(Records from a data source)
++++++++++

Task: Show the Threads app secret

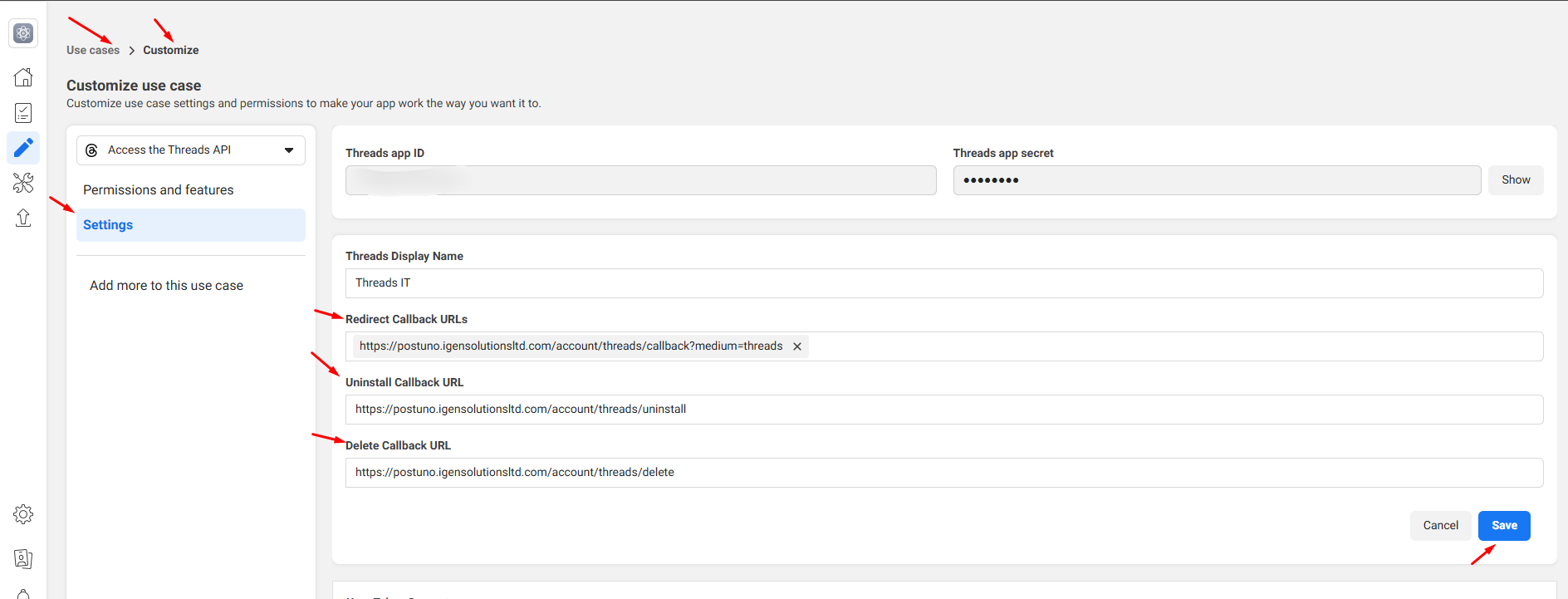Action: pyautogui.click(x=1516, y=180)
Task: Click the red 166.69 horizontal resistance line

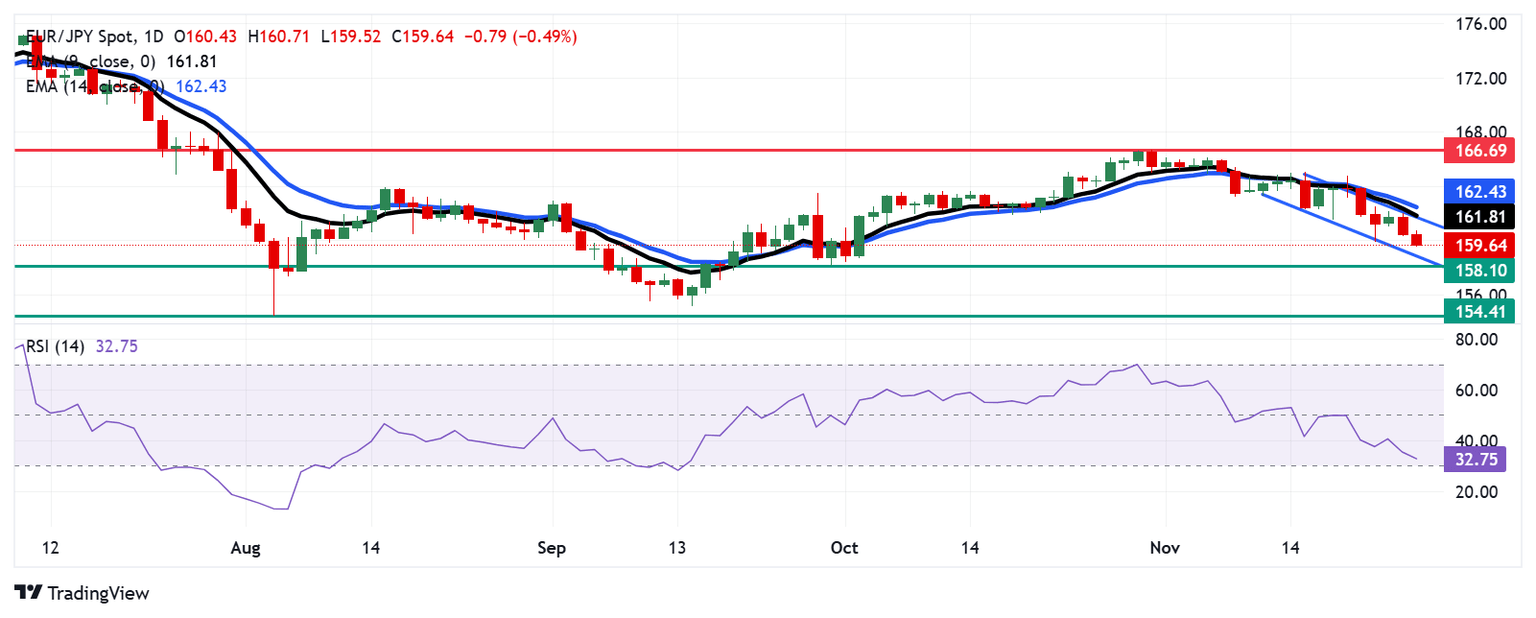Action: tap(700, 150)
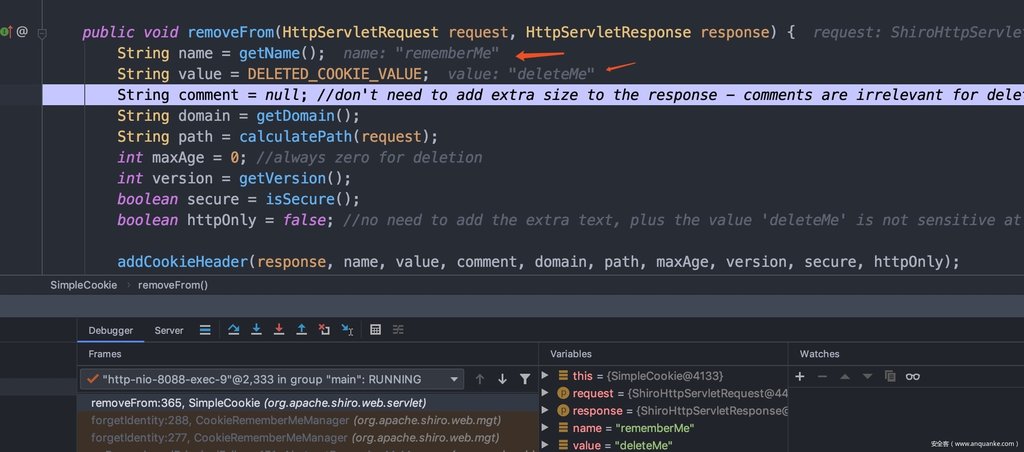Screen dimensions: 1024x452
Task: Click the red Force Step Into icon
Action: [279, 330]
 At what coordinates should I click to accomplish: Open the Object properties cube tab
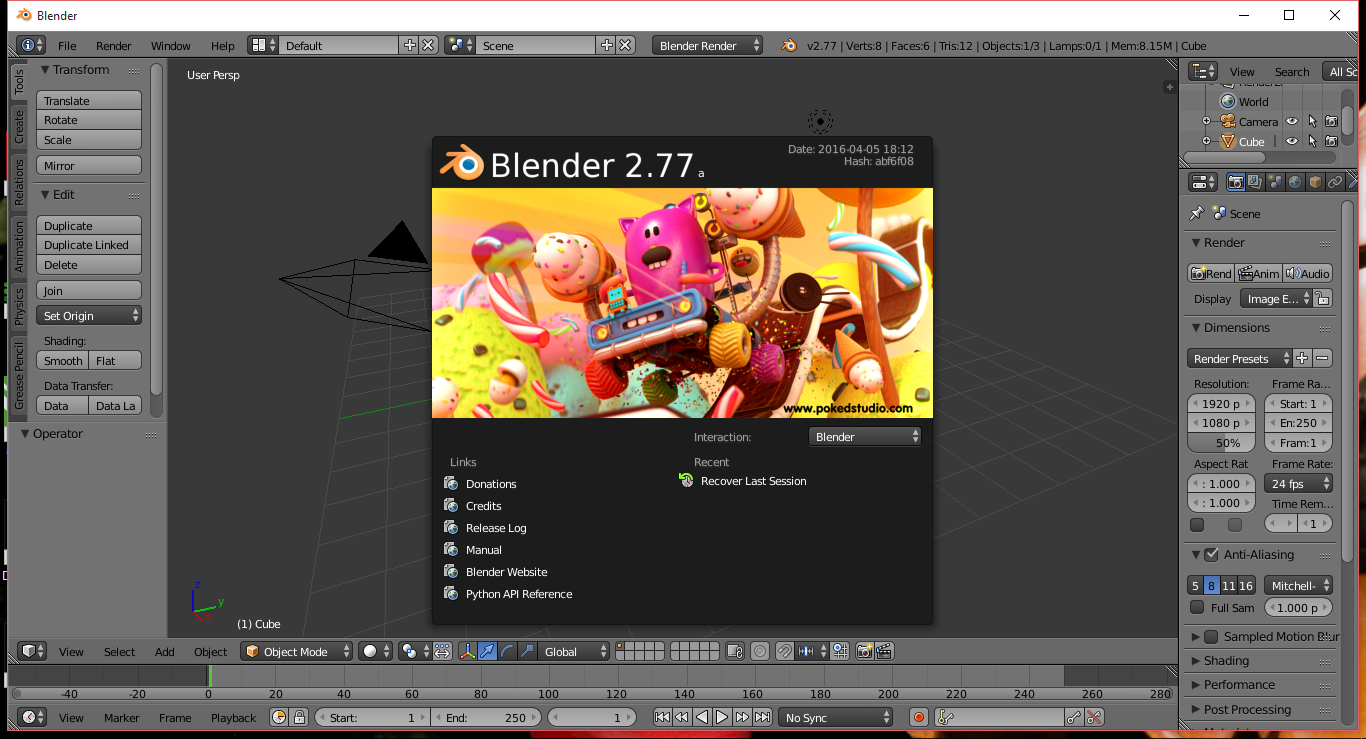pyautogui.click(x=1314, y=181)
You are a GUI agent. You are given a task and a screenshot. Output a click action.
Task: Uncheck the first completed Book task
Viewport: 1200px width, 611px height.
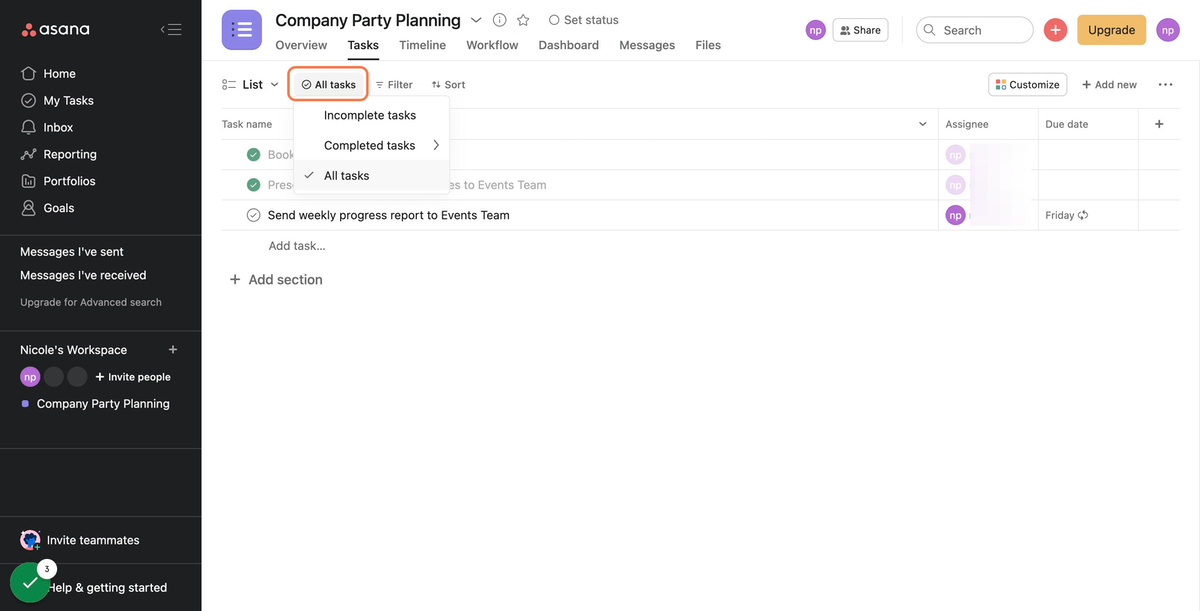(253, 155)
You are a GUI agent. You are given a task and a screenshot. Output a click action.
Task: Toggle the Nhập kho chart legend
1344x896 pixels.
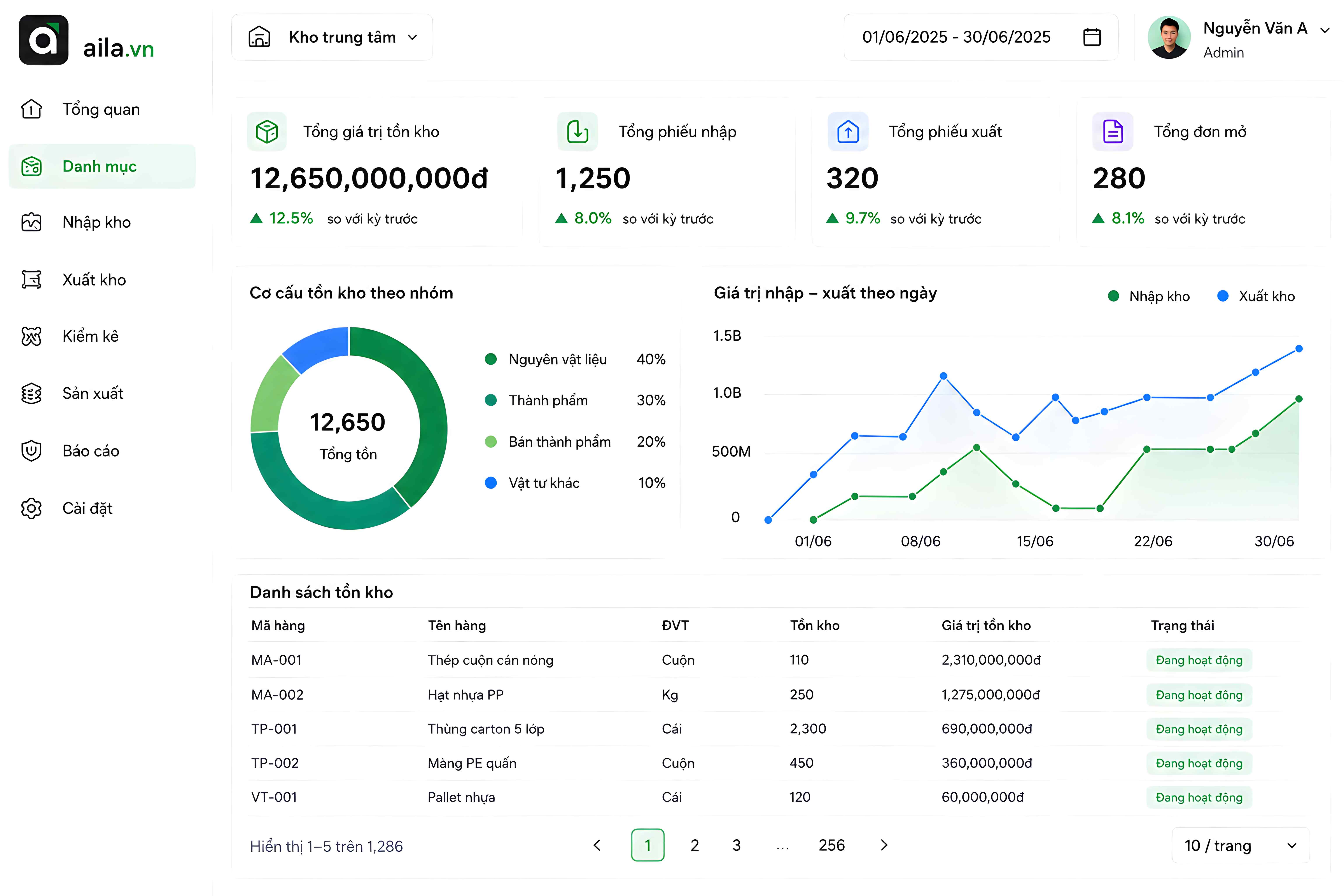(1149, 296)
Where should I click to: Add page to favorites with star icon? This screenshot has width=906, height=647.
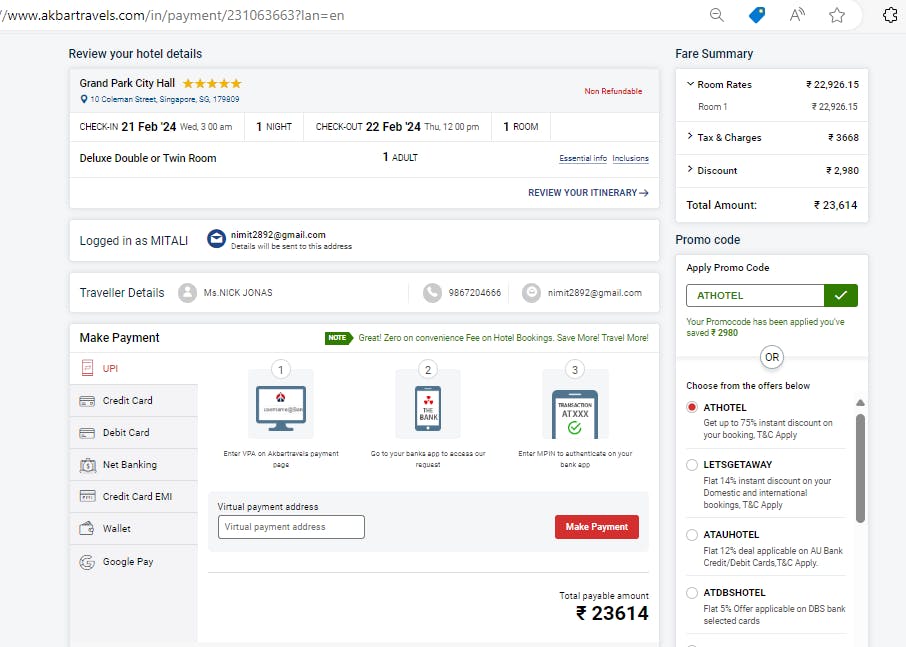[x=837, y=15]
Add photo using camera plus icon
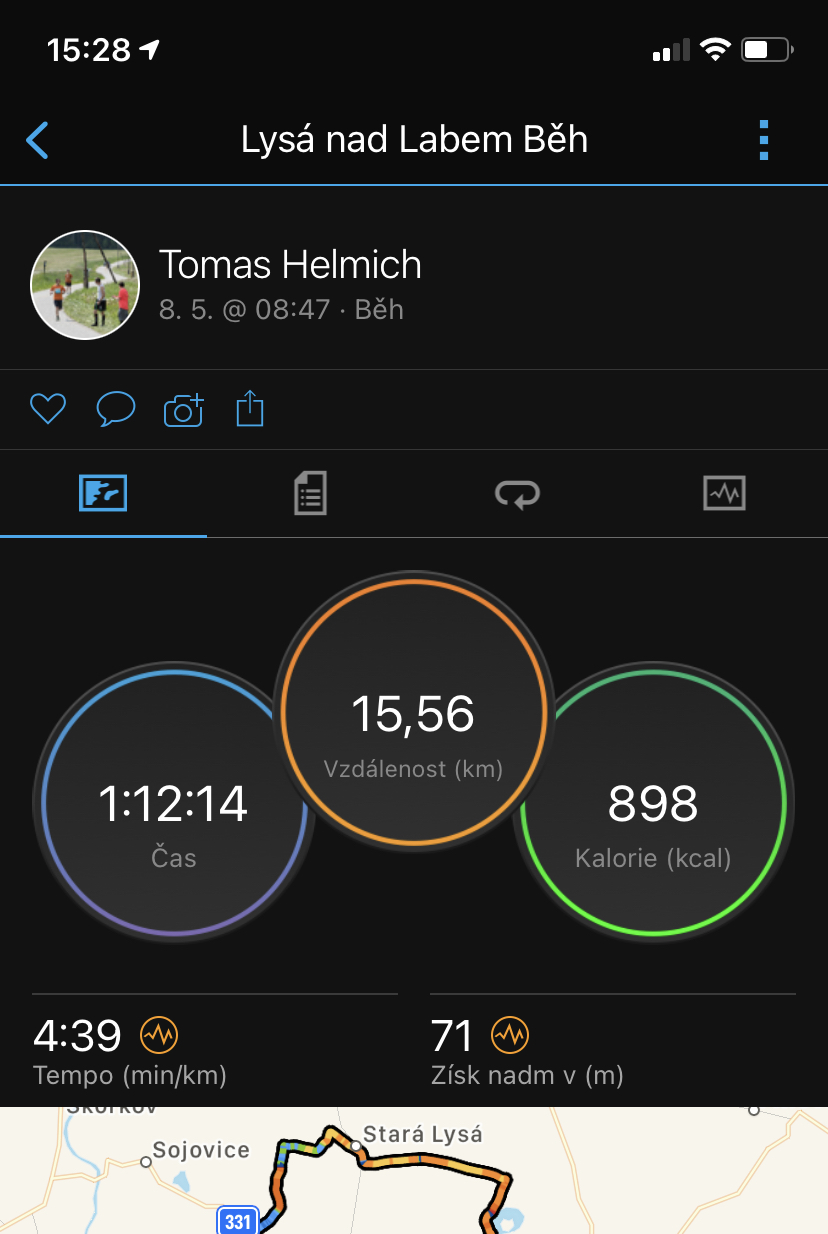Viewport: 828px width, 1234px height. click(x=183, y=409)
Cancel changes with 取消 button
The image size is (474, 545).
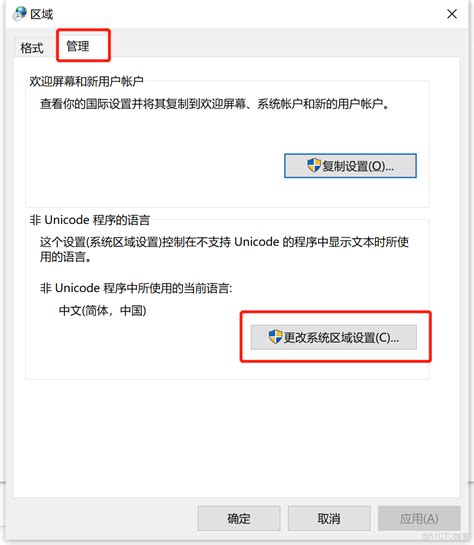coord(329,519)
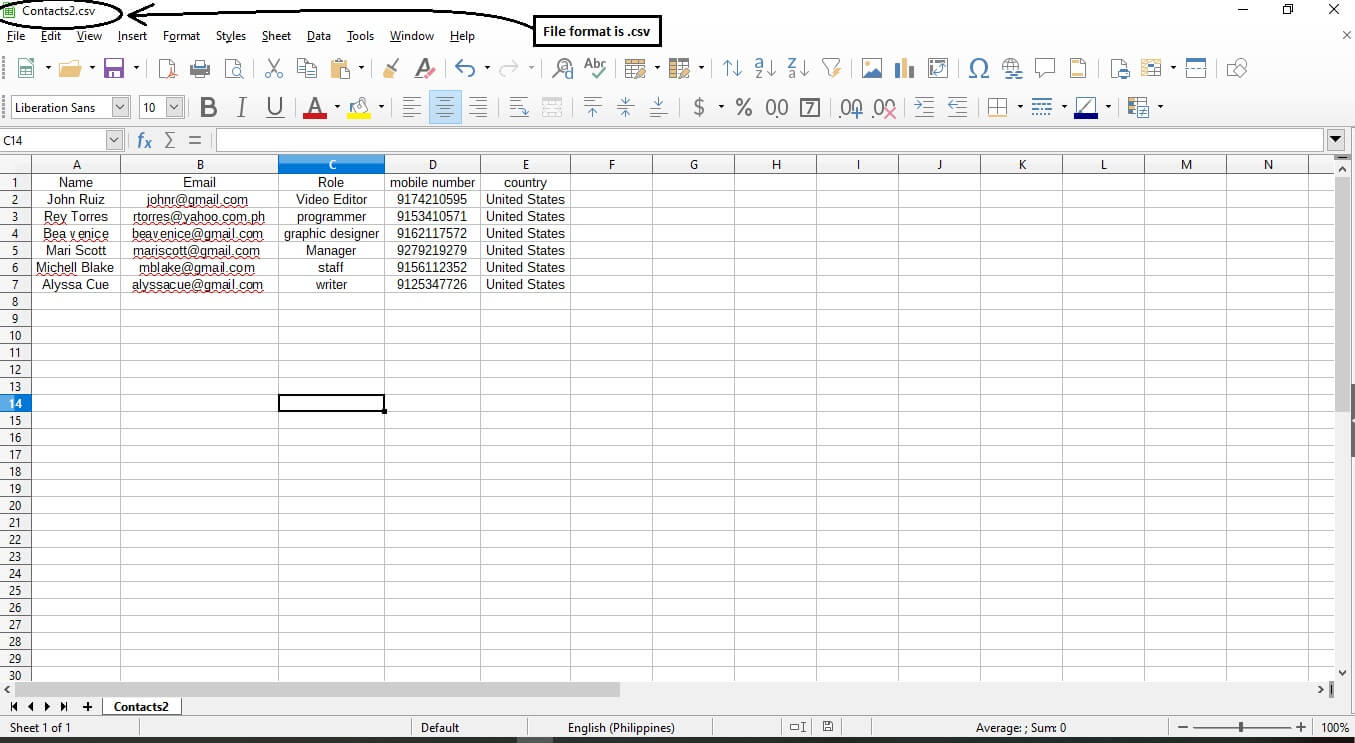Open the Function Wizard
Image resolution: width=1355 pixels, height=743 pixels.
pyautogui.click(x=144, y=140)
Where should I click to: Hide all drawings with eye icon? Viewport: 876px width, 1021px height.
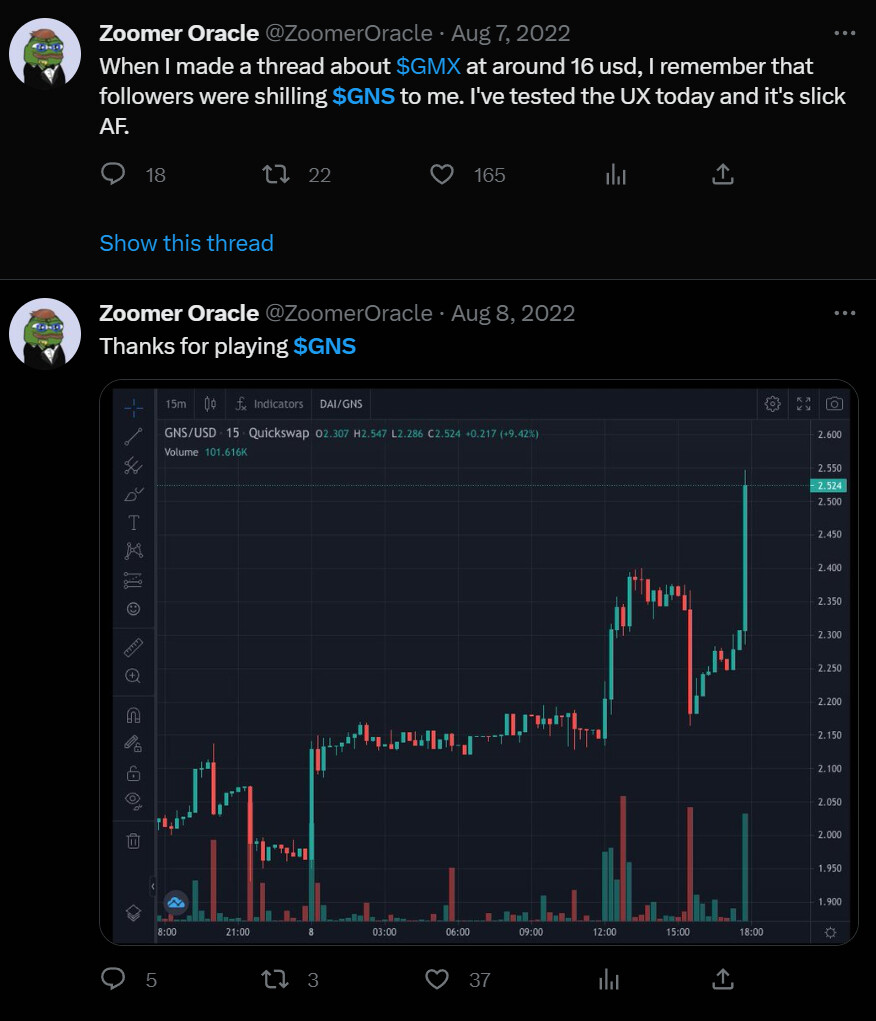coord(133,799)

++++++++++

> Work to be completed: All lines between the one that contains "Add photo using camera plus icon" and the end of the records above, both included, are to be returned exactly as they stand, except for pictures, which are omitted.

> Written response:
Add photo using camera plus icon
Viewport: 828px width, 1234px height. click(x=183, y=409)
Cancel changes with 取消 button
The image size is (474, 545).
coord(329,519)
Open the Function Wizard
Image resolution: width=1355 pixels, height=743 pixels.
pyautogui.click(x=144, y=140)
Where should I click to: Hide all drawings with eye icon? Viewport: 876px width, 1021px height.
coord(133,799)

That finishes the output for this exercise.